Method: We propose a contrastive learning fine-tuning framework that explicitly aligns image embedding differences to LLM-generated textual difference descriptors (e.g., “thinner”, “brighter”), enabling native pairwise image difference reasoning within CLIP’s embedding space. We further introduce a novel “comparative prompting” inference paradigm to restructure the embedding geometry.

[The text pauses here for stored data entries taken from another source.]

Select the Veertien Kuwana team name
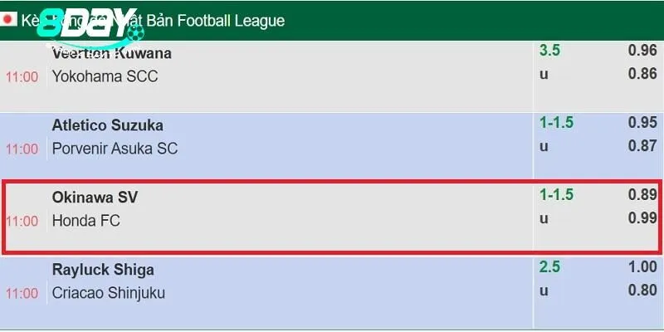Screen dimensions: 664x332 point(111,53)
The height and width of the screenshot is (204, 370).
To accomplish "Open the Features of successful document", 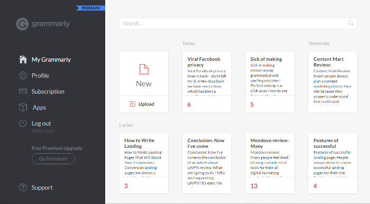I will pyautogui.click(x=332, y=163).
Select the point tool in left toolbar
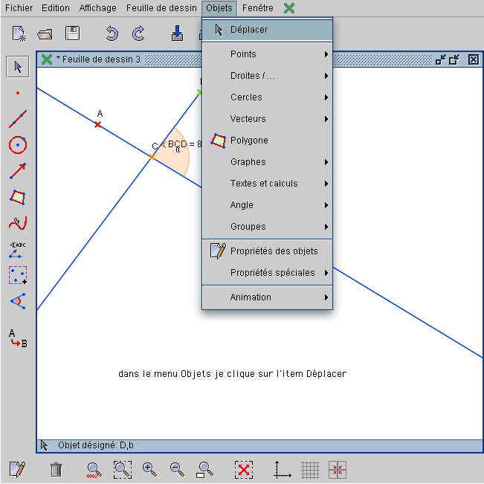 (18, 93)
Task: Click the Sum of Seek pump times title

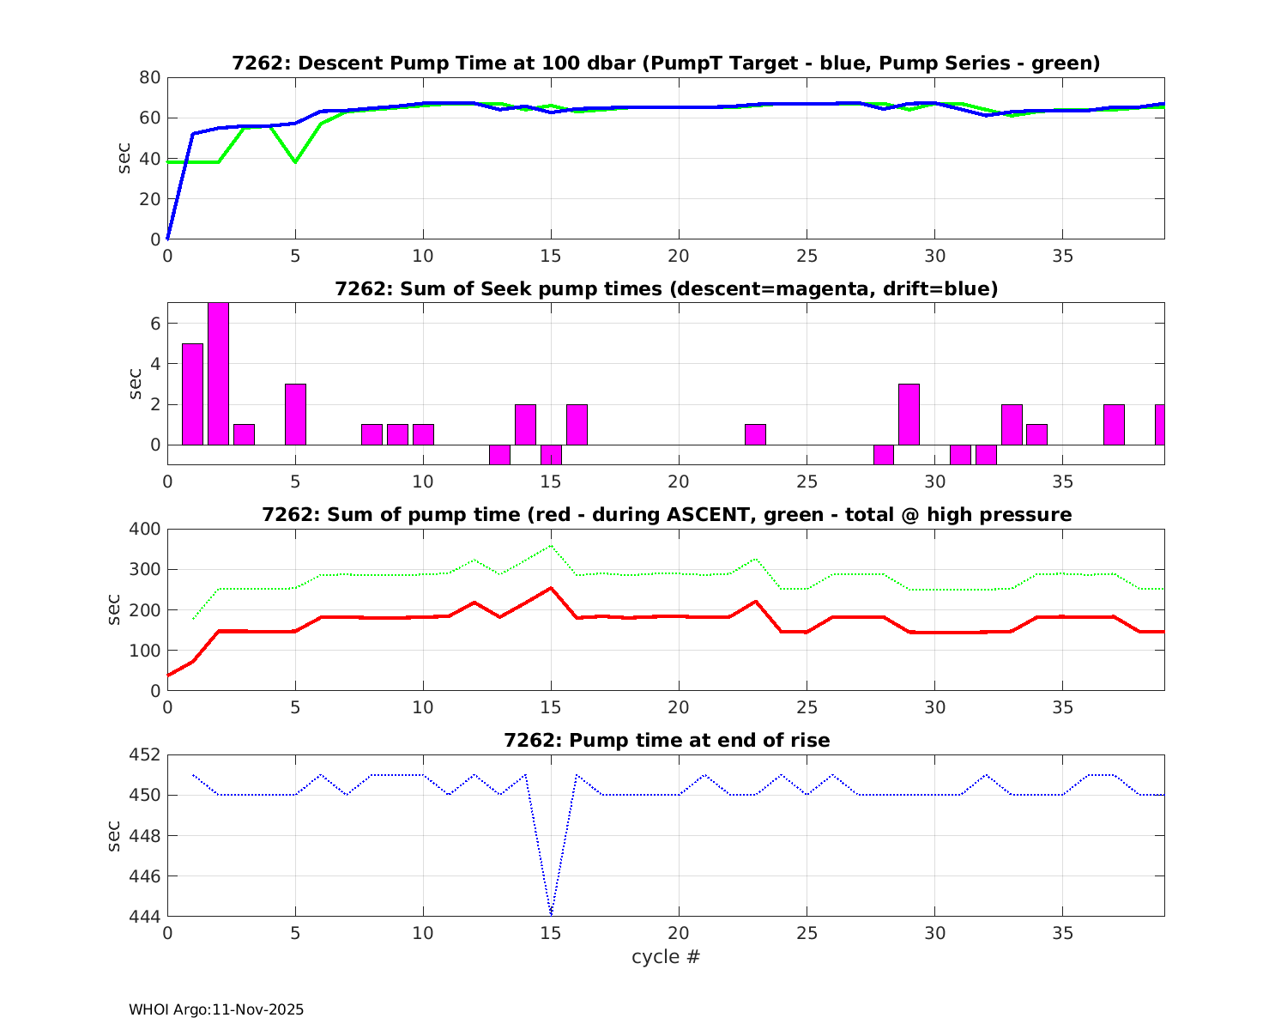Action: pos(666,289)
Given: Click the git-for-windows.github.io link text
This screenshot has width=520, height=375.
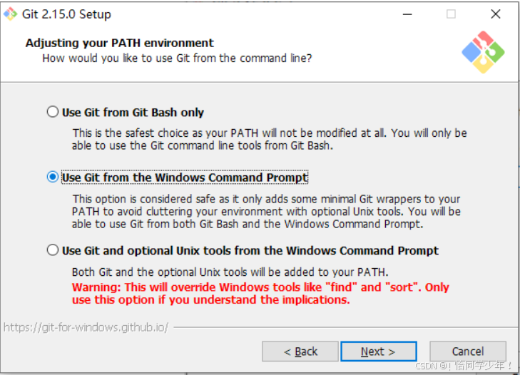Looking at the screenshot, I should click(86, 327).
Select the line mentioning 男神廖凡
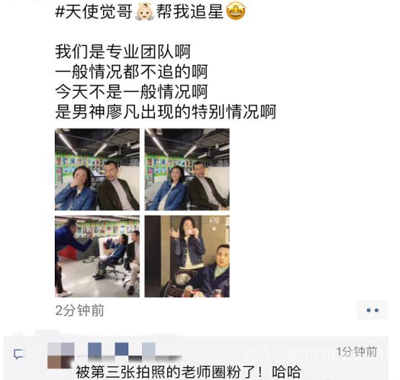400x380 pixels. click(166, 112)
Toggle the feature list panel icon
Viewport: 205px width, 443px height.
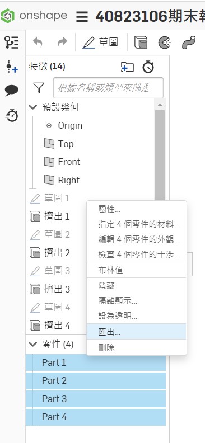click(x=12, y=43)
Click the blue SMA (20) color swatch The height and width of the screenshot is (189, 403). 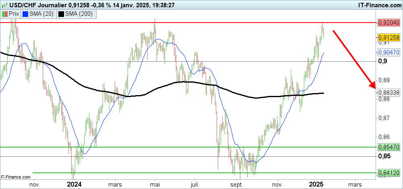click(x=25, y=14)
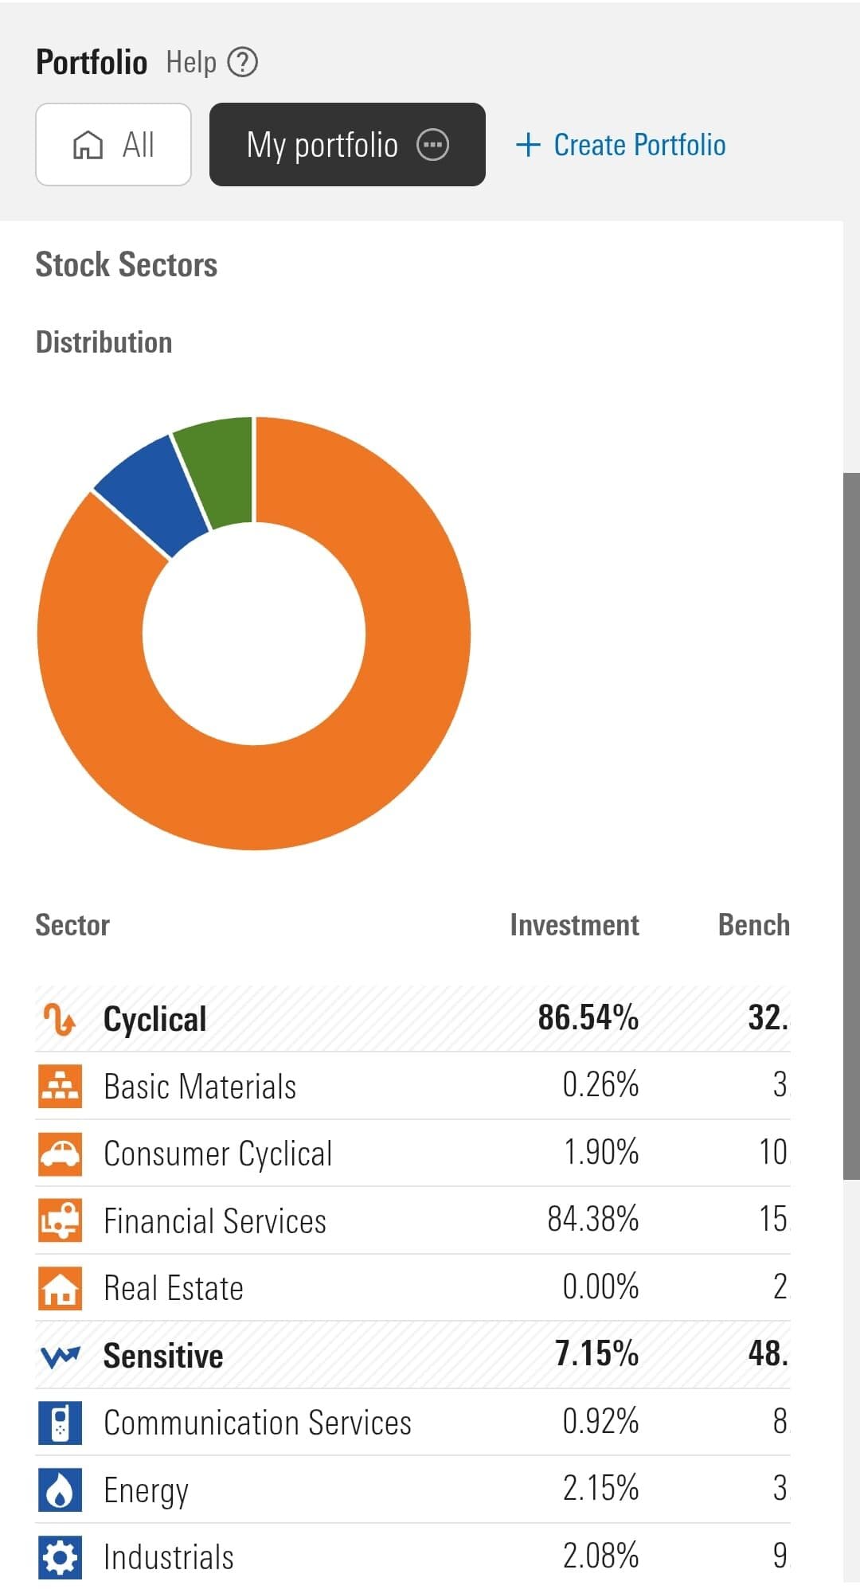Click the Communication Services phone icon
Image resolution: width=860 pixels, height=1589 pixels.
coord(61,1422)
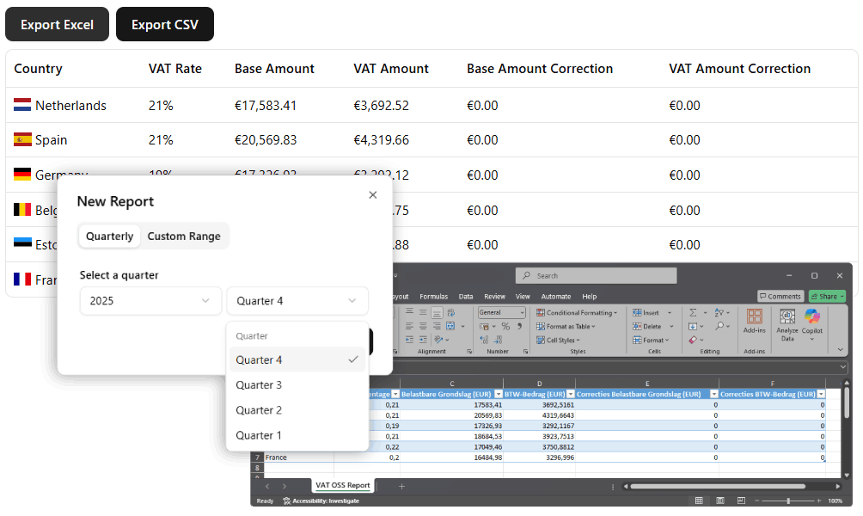Click the zoom slider in Excel status bar
Image resolution: width=863 pixels, height=516 pixels.
(x=788, y=501)
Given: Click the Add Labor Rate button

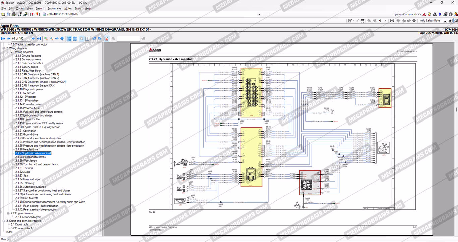Looking at the screenshot, I should coord(430,21).
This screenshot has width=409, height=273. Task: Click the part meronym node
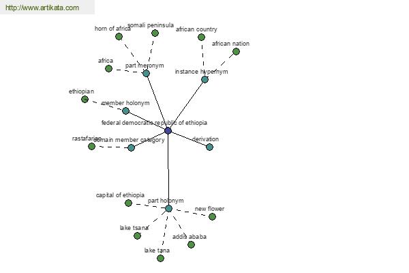tap(146, 73)
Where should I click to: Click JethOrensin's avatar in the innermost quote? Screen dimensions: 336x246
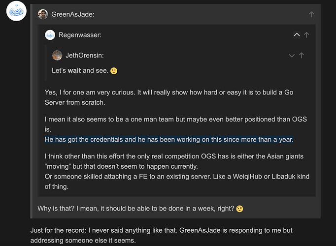pos(57,56)
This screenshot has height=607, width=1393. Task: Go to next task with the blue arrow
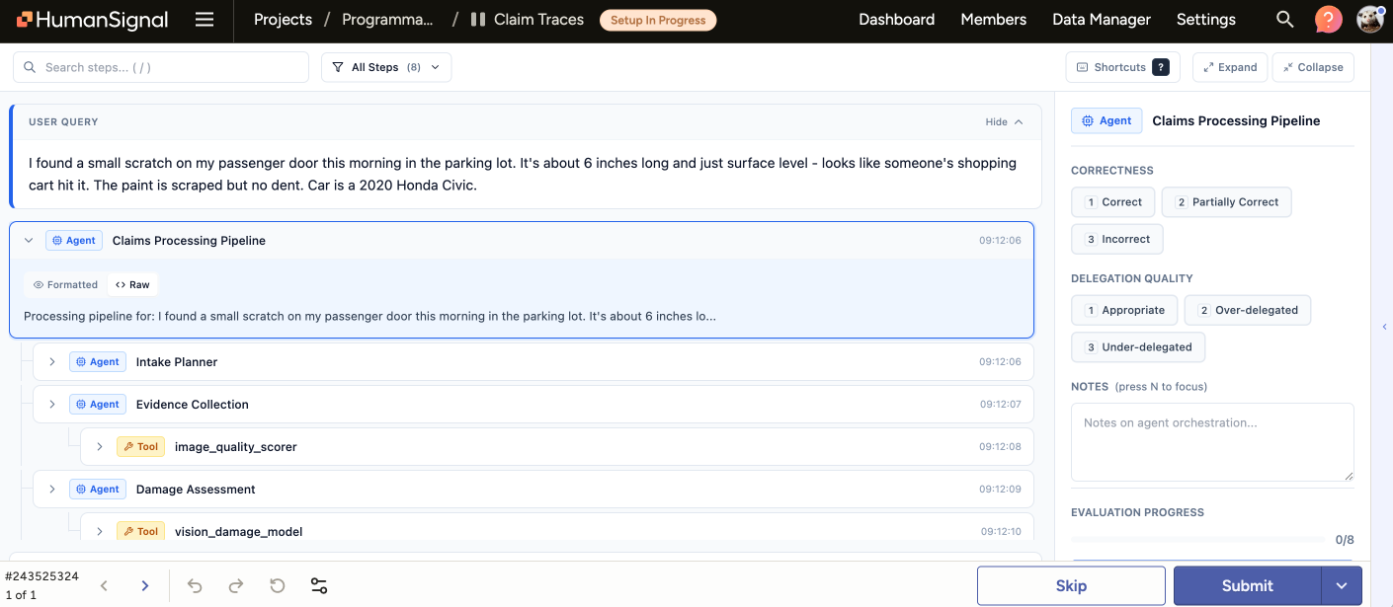pos(144,585)
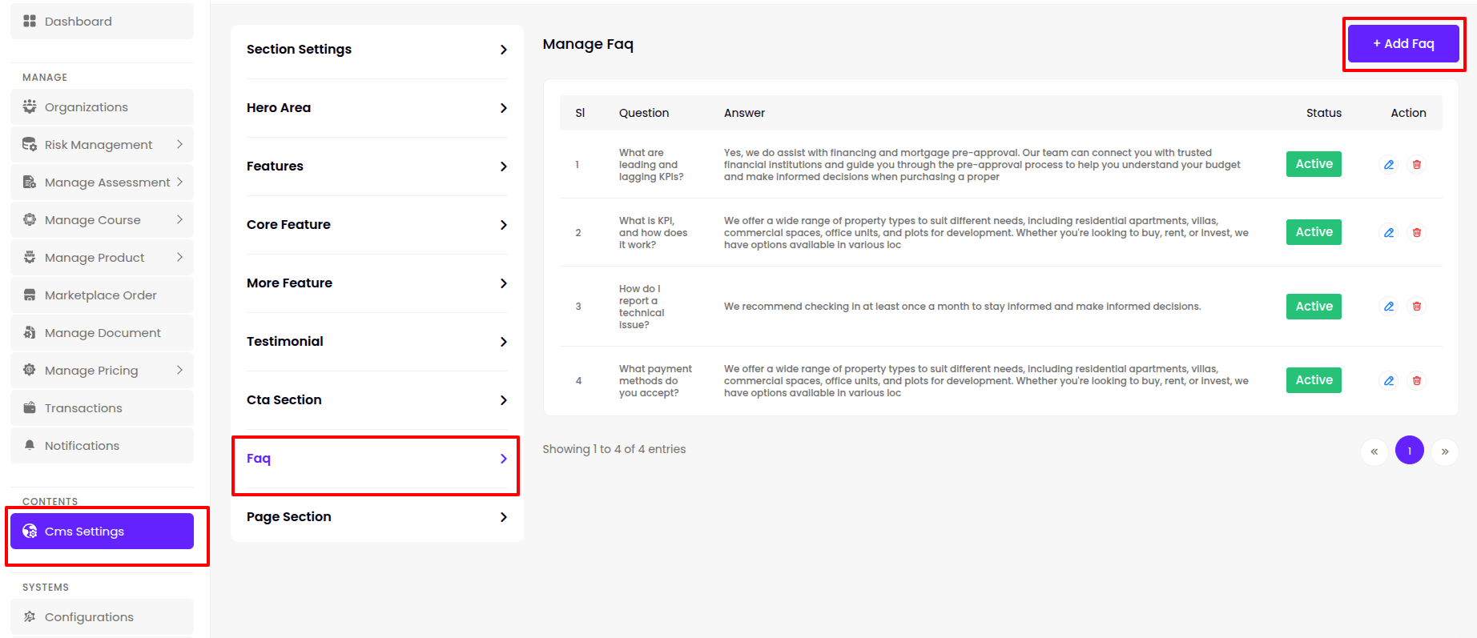
Task: Click the trash icon for FAQ row 2
Action: pos(1416,233)
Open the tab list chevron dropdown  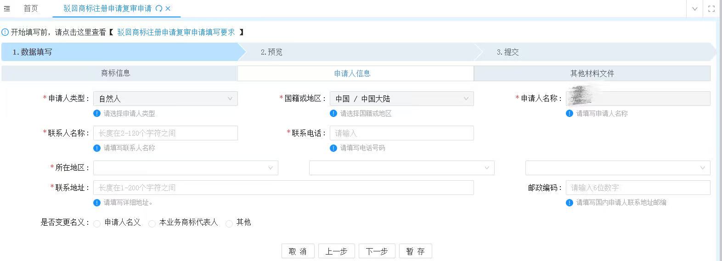pos(694,9)
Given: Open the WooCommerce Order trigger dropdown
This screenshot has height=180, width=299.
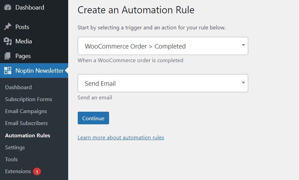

Contribution/Results: After fine-tuning on synthetic difference data, our method improves average accuracy by 3.2% across attribute ranking, zero-shot classification, and retrieval tasks. It significantly enhances linear analogy preservation and directional consistency in the embedding space—providing stronger geometric foundations for downstream applications such as text-to-image generation.
📝 Abstract
Vision-language models (VLMs) such as CLIP are trained via contrastive learning between text and image pairs, resulting in aligned image and text embeddings that are useful for many downstream tasks. A notable drawback of CLIP, however, is that the resulting embedding space seems to lack some of the structure of their purely text-based alternatives. For instance, while text embeddings have been long noted to satisfy emph{analogies} in embedding space using vector arithmetic, CLIP has no such property. In this paper, we propose an approach to natively train CLIP in a contrastive manner to reason about differences in embedding space. We finetune CLIP so that the differences in image embedding space correspond to emph{text descriptions of the image differences}, which we synthetically generate with large language models on image-caption paired datasets. We first demonstrate that our approach yields significantly improved capabilities in ranking images by a certain attribute (e.g., elephants are larger than cats), which is useful in retrieval or constructing attribute-based classifiers, and improved zeroshot classification performance on many downstream image classification tasks. In addition, our approach enables a new mechanism for inference that we refer to as comparative prompting, where we leverage prior knowledge of text descriptions of differences between classes of interest, achieving even larger performance gains in classification. Finally, we illustrate that the resulting embeddings obey a larger degree of geometric properties in embedding space, such as in text-to-image generation.